- Telowie
- Coordinates: 33°03′23″S 138°04′01″E﻿ / ﻿33.05639°S 138.067068°E
- Country: Australia
- State: South Australia
- Region: Yorke and Mid North
- LGA: District Council of Mount Remarkable;
- Location: 213 km (132 mi) N of Adelaide; 28 km (17 mi) SW of Melrose;
- Established: 13 March 1997

Government
- • State electorate: Stuart;
- • Federal division: Grey;

Population
- • Total: 95 (2016 census)
- Time zone: UTC+9:30 (ACST)
- • Summer (DST): UTC+10:30 (ACST)
- Postcode: 5540
- County: Frome
- Mean max temp: 22.7 °C (72.9 °F)
- Mean min temp: 9.3 °C (48.7 °F)
- Annual rainfall: 474.7 mm (18.69 in)
Suburbs around Telowie
| Port Germein | Port Germein Bangor | Bangor |
| Germein Bay Port Germein | Telowie | Wirrabara |
| Germein Bay | Nelshaby | Beetaloo Valley |

= Telowie =

Telowie is a locality in the Australian state of South Australia located about 213 km north of the state capital of Adelaide and about 28 km south-west of the municipal seat of Melrose.

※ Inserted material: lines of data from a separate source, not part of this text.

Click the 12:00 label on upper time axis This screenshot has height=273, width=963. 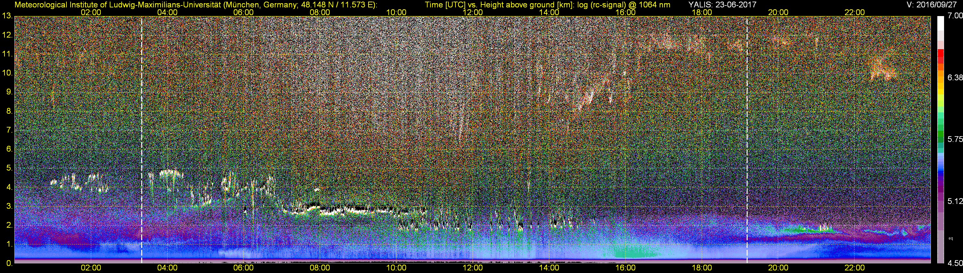click(x=473, y=12)

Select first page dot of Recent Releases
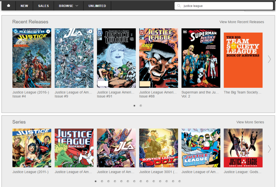(x=134, y=106)
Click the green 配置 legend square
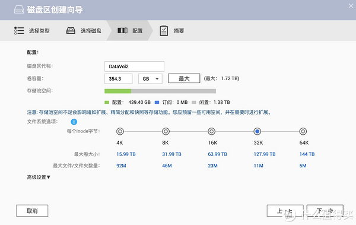Screen dimensions: 356x225 (107, 102)
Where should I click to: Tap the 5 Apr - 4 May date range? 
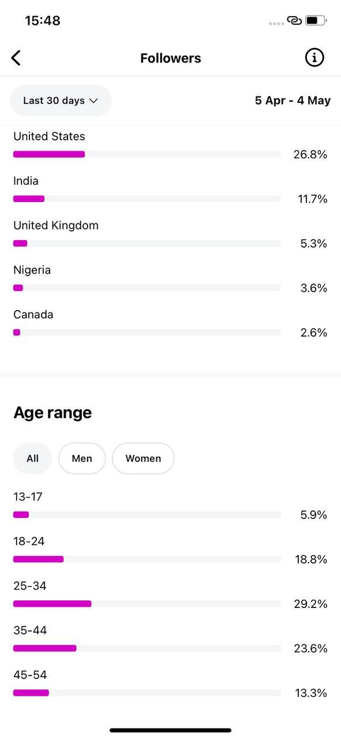click(x=293, y=100)
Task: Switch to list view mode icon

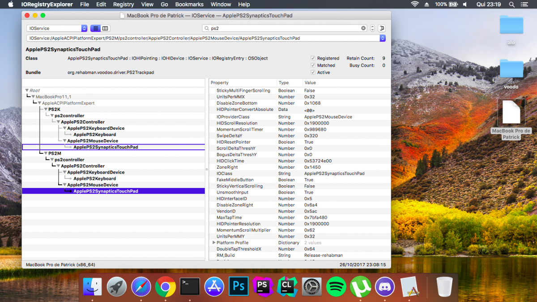Action: (95, 28)
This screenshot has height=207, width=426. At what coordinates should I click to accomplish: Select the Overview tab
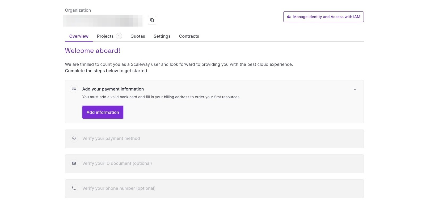point(79,36)
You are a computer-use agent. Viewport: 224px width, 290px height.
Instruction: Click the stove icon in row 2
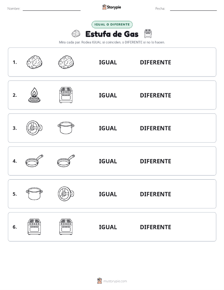pos(66,95)
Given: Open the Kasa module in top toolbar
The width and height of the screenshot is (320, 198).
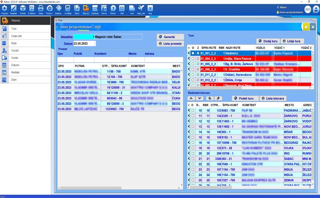Looking at the screenshot, I should coord(41,10).
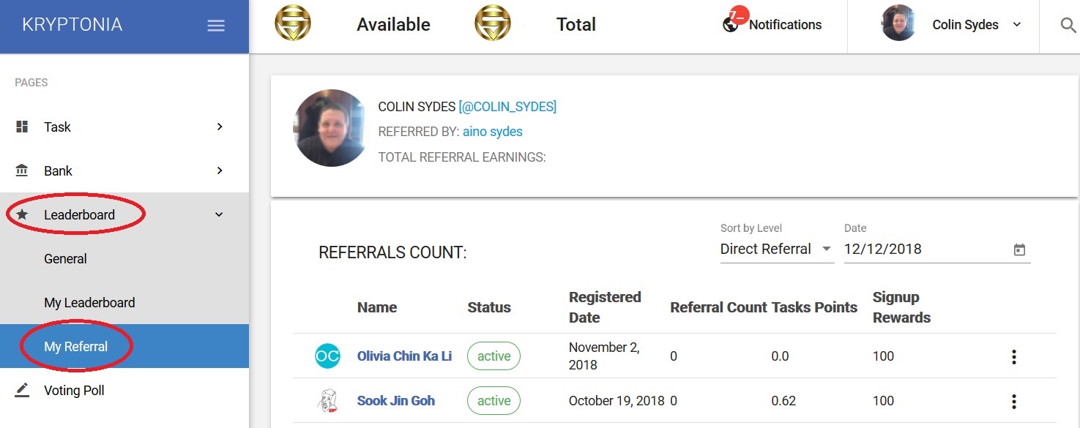The width and height of the screenshot is (1080, 428).
Task: Open the three-dot menu for Olivia Chin Ka Li
Action: pyautogui.click(x=1014, y=357)
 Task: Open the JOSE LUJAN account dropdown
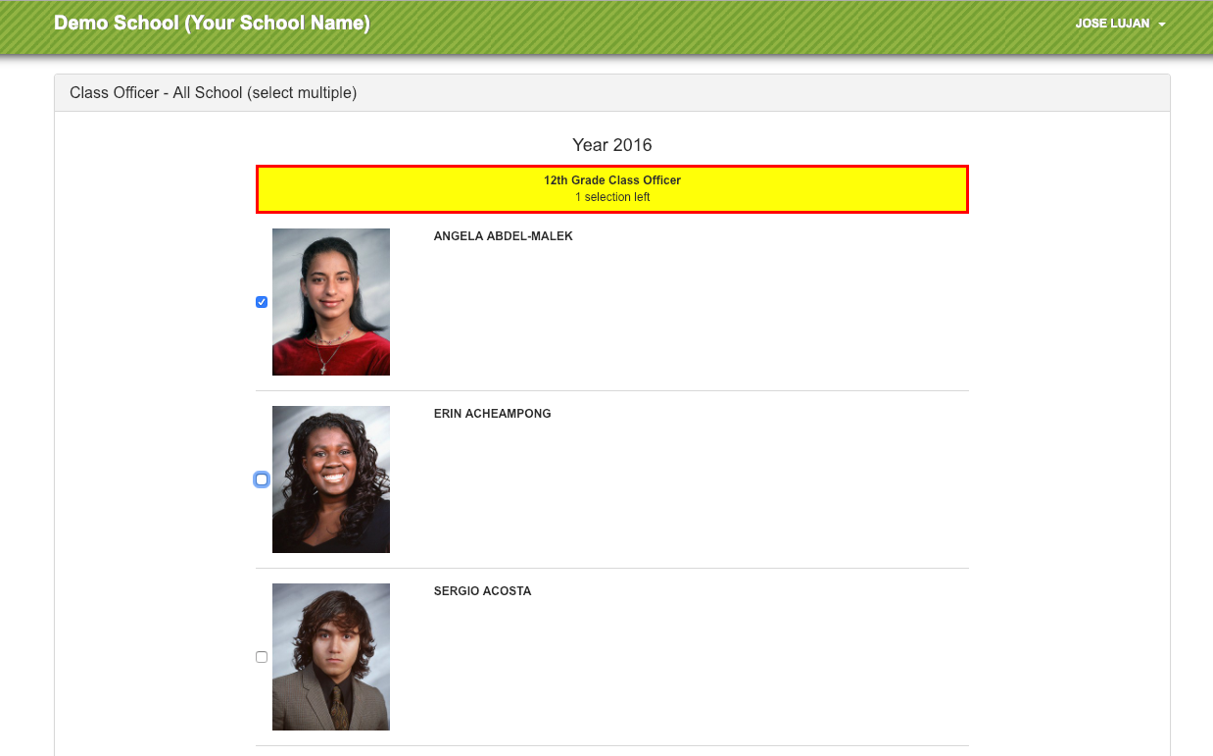(1120, 23)
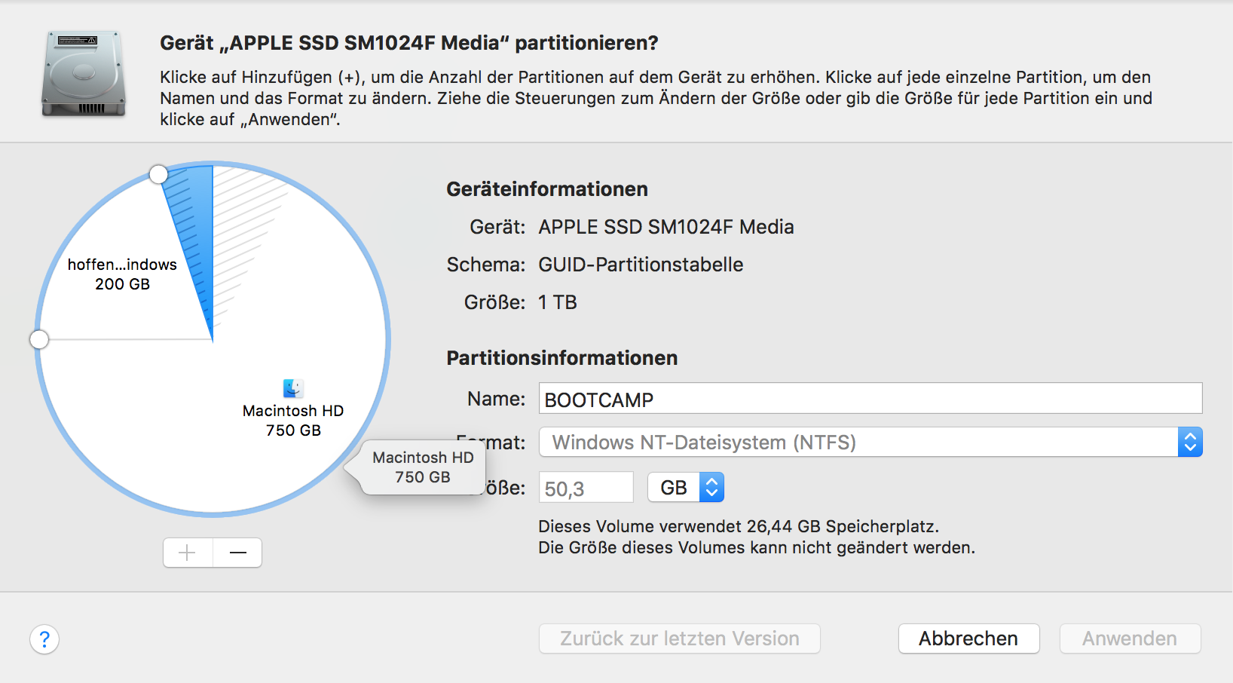Click the GUID-Partitionstabelle schema value
The height and width of the screenshot is (683, 1233).
pos(641,265)
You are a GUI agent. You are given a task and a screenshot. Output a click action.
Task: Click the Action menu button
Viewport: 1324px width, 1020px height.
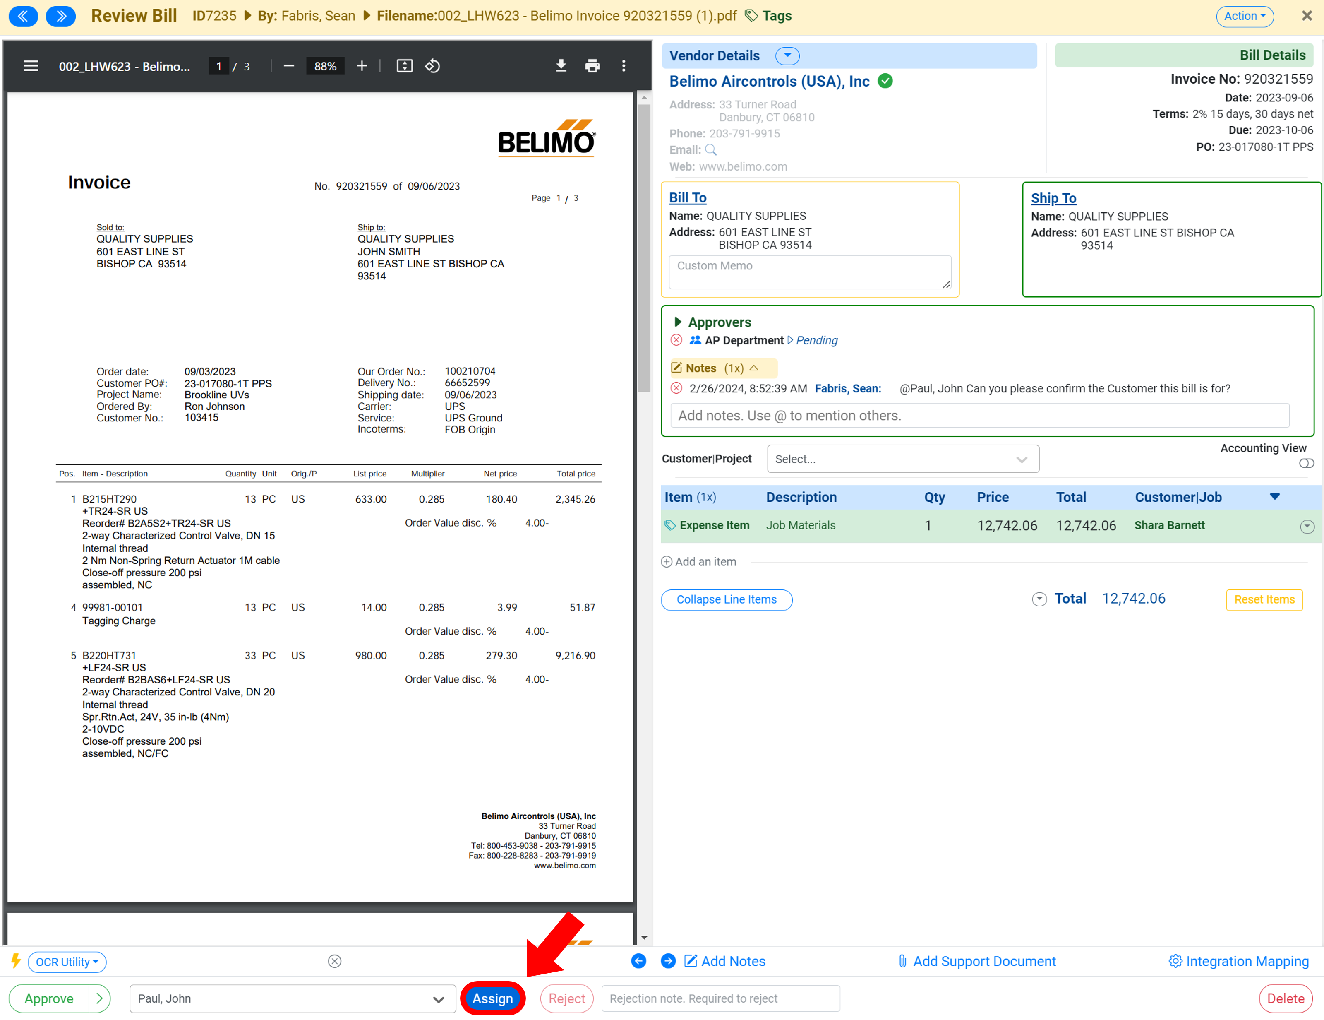click(1246, 15)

It spans Telowie Gorge and the former Telowie Gorge Conservation Park (now part of Wapma Thura–Southern Flinders Ranges National Park).

The 2016 Australian census which was conducted in August 2016 reports that Telowie had a population of 95 people.

Telowie is located within the federal division of Grey, the state electoral district of Stuart and the local government area of the District Council of Mount Remarkable.